I am more than glad to support the amendment tabled by Her Majesty's Opposition, because there is insufficient investment and employment and the Government have no strategy to tackle long-term unemployment or the scandal of widespread youth unemployment. The latter is connected to drugs-related crime. Many pensioners in my constituency are afraid of burglaries and are scandalised by vandalism and graffiti. Their fears are the consequence of widespread youth unemployment. There is certainly a connection. There is no strategy in the Bill with regard to those evils. I therefore believe that the policy of the Shadow Chancellor, my right hon. Friend the Member for Dunfermline, East (Mr. Brown), to train 250,000 young people is very good. His policies will bring some hope to Wales and the community that I represent on industrial Deeside.

I had hoped that the Finance Bill would include a reduction in fuel bills as a result of a cut in value added tax, a boost to energy conservation and the release of moneys from the sale of council houses so that funding for repairs and modernisation of houses could be made available. I make my views known following assessment of the terrible impact that the recent very severe arctic weather, especially the wind chill, had on tenants. The strong wind that blew and blew for several weeks made houses very cold.

In my constituency, far too many homes still have rotting windows, draughty doors and rooms without radiators or any form of central heating. I want to speak up for tenants in such houses for they have experienced severe conditions as a consequence of the frighteningly cold weather that gripped our country for weeks.

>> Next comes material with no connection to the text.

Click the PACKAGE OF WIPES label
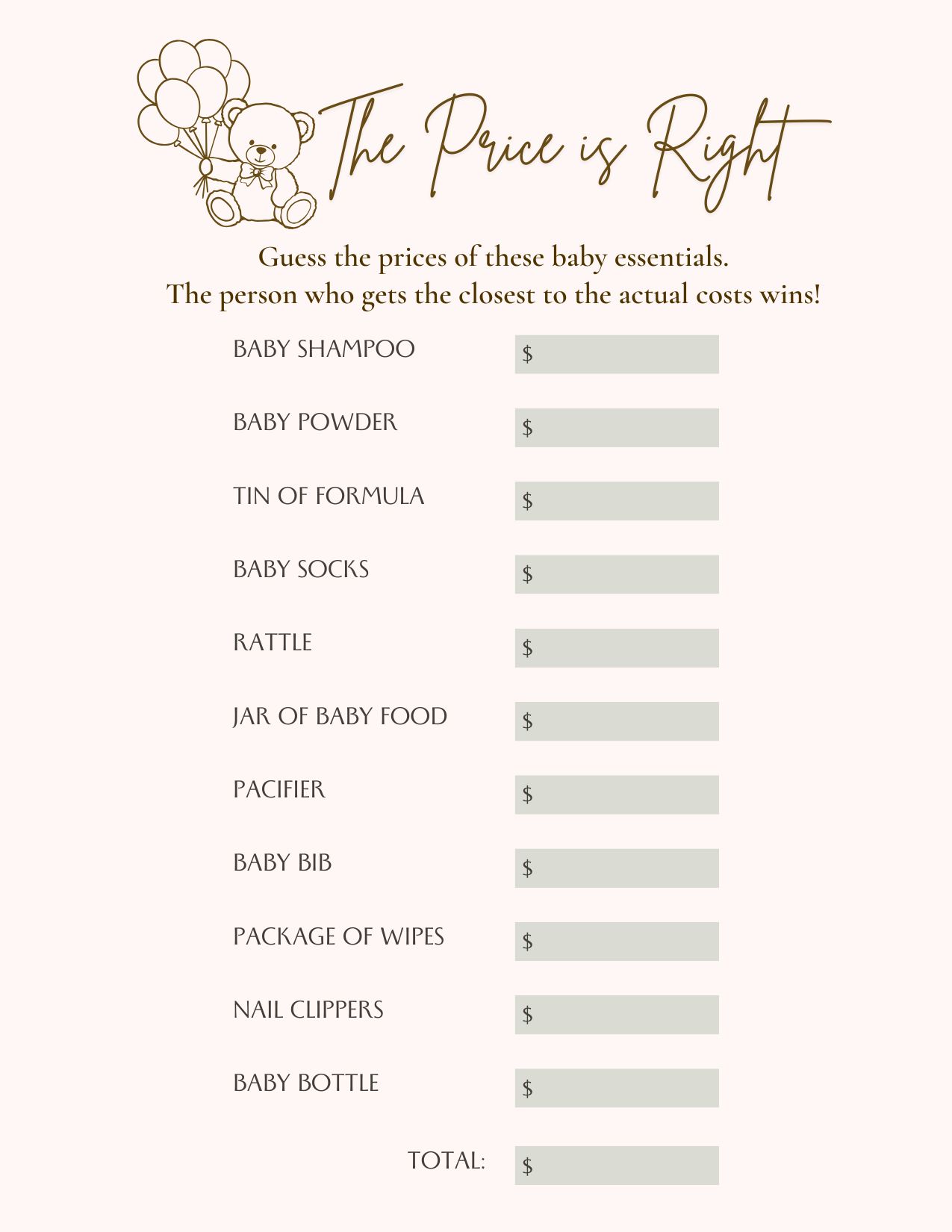 click(338, 936)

The House should consider the consequences for young families of those freezing temperatures. It became an ordeal. It was a misery for them and pointed to unhappiness and the onset of ill health.

The severe weather impacted greatly on the domestic budgets of people who do not earn a large wage or are on benefits. One example from my constituency surgery that comes to mind is of a young mother whose four-week old baby had been born, I believe, nine weeks prematurely. The home in which she sheltered with her husband and baby during the terrifyingly cold weather had no radiators; there was but a gas fire. Consequently, that young family, with the responsibility for that young child, decided in the end to decamp, leave the house and take shelter in the young mother's mother's home five miles away. They simply locked up their house and went to a warmer one because their home had not been modernised; it did not have modern window frames or the modicum of central heating that it deserved.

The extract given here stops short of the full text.